**The problem:** In the records, find each line where "will" occurs, and copy it.

┄┄┄┄┄┄┄┄┄┄┄┄┄┄┄┄┄┄┄┄

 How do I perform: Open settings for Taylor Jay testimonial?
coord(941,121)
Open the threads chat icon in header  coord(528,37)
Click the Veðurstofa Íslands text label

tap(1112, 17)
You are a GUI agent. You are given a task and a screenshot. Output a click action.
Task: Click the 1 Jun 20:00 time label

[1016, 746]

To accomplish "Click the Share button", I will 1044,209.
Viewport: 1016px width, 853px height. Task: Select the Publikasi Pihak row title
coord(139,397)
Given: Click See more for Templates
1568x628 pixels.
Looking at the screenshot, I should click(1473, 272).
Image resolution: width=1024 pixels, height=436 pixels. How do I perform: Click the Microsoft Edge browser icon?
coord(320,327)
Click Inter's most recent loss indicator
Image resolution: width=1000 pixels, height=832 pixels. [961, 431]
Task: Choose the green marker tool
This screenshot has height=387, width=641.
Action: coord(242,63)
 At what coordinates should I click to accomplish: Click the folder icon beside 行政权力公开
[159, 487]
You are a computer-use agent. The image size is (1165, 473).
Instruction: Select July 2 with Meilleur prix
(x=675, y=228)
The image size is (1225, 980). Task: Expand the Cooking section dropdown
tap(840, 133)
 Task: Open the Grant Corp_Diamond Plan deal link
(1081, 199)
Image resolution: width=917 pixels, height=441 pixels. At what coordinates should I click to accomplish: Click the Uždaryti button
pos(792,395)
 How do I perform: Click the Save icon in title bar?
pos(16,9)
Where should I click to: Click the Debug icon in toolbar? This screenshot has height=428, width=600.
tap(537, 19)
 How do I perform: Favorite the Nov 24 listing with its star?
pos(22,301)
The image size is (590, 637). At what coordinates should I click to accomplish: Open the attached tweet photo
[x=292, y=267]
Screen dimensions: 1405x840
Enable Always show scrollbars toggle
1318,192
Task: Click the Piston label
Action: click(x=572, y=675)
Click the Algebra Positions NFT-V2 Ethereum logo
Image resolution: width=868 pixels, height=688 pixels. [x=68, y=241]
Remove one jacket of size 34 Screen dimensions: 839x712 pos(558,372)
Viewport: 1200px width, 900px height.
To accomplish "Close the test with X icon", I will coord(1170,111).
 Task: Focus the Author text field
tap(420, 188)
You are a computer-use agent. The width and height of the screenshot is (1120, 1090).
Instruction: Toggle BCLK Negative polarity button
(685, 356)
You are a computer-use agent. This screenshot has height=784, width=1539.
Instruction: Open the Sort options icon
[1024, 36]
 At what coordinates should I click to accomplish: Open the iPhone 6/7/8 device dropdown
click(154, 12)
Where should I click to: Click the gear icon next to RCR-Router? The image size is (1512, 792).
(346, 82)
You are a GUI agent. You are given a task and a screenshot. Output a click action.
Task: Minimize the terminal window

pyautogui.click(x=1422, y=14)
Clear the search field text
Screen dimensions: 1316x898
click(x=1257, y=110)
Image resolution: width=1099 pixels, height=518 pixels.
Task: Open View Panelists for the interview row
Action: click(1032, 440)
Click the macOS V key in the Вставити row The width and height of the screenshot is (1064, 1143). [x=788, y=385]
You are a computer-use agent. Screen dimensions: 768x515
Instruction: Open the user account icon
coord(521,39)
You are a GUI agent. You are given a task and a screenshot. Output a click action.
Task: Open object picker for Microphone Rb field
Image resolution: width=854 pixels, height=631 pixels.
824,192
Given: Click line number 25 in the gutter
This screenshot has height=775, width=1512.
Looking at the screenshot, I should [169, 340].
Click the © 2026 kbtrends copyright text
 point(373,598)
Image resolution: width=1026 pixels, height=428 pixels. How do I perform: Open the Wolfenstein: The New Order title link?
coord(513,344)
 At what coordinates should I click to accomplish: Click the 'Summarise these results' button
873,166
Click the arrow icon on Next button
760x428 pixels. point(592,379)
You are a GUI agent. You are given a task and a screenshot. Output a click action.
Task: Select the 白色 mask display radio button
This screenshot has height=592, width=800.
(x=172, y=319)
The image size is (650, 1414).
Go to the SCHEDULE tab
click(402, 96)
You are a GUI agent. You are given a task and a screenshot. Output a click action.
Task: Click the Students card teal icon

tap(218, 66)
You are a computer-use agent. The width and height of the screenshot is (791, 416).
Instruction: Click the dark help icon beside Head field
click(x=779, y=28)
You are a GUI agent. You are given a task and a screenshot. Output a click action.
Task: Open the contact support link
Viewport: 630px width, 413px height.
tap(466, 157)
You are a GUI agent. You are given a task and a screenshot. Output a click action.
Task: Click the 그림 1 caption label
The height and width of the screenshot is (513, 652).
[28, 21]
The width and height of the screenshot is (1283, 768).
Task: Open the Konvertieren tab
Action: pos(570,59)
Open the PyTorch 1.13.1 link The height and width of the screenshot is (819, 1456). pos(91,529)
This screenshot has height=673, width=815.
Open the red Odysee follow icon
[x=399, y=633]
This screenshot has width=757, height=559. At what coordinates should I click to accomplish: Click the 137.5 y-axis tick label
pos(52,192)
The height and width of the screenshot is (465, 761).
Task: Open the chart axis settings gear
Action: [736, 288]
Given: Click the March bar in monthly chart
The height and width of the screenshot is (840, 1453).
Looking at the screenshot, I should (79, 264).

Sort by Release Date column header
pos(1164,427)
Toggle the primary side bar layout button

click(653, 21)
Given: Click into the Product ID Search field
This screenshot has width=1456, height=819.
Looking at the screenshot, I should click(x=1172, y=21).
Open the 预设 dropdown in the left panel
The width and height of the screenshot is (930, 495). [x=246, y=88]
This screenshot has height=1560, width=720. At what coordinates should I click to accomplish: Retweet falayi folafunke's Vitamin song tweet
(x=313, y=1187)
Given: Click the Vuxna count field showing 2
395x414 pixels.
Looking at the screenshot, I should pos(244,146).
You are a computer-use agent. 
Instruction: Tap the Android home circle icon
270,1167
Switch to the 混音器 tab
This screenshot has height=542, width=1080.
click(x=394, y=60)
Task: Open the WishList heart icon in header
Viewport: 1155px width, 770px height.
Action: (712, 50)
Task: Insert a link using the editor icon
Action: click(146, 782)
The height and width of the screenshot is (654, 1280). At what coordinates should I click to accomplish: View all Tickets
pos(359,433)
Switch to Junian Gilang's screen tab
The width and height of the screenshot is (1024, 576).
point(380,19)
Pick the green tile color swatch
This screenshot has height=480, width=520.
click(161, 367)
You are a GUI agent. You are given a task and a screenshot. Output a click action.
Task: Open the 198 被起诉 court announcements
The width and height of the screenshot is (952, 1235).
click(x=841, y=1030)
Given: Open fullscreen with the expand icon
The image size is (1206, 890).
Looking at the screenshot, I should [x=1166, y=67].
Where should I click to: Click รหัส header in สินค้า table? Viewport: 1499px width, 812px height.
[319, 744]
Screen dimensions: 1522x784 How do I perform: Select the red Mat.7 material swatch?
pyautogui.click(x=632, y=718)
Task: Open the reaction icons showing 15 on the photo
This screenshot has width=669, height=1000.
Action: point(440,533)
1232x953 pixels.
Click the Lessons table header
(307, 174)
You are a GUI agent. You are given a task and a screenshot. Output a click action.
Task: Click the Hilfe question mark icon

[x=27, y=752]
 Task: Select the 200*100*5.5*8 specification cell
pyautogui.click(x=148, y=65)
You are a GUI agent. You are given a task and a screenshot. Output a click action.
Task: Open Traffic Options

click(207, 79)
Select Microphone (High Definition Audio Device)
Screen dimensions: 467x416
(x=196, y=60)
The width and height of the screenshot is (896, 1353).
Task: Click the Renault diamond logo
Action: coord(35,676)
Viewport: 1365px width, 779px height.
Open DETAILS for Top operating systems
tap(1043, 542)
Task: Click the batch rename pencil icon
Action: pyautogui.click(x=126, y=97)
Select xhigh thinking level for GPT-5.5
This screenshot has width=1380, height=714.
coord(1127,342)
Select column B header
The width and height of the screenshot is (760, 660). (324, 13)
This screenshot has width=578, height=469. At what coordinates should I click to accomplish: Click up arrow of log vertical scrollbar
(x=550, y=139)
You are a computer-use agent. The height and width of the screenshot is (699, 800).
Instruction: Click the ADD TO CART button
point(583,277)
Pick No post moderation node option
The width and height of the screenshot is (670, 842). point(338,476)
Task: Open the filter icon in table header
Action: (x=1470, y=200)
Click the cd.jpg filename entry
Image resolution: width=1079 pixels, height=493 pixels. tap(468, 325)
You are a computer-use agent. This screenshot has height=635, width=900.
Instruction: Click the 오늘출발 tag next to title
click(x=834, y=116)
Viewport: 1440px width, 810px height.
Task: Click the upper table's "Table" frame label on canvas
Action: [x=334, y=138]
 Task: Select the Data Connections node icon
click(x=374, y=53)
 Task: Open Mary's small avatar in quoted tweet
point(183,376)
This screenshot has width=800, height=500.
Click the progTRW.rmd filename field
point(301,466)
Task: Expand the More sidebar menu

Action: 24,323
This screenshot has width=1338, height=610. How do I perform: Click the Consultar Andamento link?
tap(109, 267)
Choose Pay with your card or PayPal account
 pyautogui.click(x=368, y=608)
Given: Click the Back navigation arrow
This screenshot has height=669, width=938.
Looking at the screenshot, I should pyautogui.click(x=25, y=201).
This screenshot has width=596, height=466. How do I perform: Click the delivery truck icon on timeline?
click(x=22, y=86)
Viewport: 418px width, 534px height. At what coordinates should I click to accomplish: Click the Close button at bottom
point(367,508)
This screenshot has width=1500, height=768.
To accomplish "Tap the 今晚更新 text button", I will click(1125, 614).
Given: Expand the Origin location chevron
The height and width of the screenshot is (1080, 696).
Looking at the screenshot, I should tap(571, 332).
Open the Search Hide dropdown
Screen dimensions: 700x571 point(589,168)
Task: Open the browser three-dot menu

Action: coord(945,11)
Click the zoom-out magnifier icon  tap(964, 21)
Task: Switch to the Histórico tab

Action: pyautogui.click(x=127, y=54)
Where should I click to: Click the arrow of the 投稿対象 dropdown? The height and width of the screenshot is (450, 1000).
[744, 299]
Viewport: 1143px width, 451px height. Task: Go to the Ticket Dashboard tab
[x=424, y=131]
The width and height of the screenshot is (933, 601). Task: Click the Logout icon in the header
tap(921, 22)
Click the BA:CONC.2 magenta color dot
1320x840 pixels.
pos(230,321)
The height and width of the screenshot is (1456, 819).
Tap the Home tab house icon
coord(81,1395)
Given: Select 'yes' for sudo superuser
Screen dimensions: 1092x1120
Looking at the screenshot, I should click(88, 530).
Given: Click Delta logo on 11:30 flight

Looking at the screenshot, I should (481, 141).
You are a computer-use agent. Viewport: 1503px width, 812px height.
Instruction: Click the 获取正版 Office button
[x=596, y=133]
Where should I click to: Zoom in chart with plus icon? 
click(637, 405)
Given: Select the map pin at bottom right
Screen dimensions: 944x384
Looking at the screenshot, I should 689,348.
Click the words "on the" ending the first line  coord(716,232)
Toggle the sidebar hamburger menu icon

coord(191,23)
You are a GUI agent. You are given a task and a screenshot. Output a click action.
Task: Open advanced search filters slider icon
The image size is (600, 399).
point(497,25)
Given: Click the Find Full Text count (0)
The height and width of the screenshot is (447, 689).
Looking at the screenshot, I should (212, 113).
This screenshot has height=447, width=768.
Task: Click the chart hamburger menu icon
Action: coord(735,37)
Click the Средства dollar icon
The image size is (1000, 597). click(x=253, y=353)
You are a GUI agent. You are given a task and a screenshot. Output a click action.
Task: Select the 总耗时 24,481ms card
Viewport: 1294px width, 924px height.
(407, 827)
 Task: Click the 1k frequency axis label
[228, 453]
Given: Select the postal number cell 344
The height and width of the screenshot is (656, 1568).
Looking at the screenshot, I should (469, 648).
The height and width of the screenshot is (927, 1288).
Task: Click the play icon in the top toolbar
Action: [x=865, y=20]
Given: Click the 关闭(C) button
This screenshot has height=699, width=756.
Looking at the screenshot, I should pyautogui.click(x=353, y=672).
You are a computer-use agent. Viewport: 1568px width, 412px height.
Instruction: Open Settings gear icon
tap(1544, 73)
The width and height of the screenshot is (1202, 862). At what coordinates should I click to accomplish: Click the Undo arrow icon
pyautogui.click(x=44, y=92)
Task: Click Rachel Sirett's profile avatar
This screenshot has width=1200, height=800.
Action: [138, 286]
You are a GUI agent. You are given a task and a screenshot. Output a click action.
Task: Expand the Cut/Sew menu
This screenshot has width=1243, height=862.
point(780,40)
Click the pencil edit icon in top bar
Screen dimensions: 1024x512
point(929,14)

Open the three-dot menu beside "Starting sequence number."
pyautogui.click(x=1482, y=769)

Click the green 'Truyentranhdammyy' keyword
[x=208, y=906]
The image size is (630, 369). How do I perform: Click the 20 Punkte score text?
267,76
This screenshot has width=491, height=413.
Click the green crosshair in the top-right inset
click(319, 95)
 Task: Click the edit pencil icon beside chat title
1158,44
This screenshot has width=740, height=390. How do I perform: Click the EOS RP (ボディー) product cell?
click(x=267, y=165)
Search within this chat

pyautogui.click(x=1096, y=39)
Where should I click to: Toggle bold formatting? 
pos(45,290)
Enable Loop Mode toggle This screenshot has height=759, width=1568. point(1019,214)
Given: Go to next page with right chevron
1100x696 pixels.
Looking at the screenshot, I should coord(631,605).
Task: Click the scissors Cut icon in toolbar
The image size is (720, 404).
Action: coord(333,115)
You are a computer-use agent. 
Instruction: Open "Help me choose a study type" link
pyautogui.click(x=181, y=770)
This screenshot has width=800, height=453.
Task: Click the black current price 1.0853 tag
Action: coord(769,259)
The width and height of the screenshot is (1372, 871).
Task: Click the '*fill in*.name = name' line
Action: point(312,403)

┄┄┄┄┄┄┄┄┄┄┄┄┄┄┄┄┄┄┄┄

**Exercise output:**
To accomplish "Click the Share button", I will 1044,209.
To accomplish "Close the test with X icon", I will coord(1170,111).
To accomplish "Tap the 今晚更新 text button", I will click(1125, 614).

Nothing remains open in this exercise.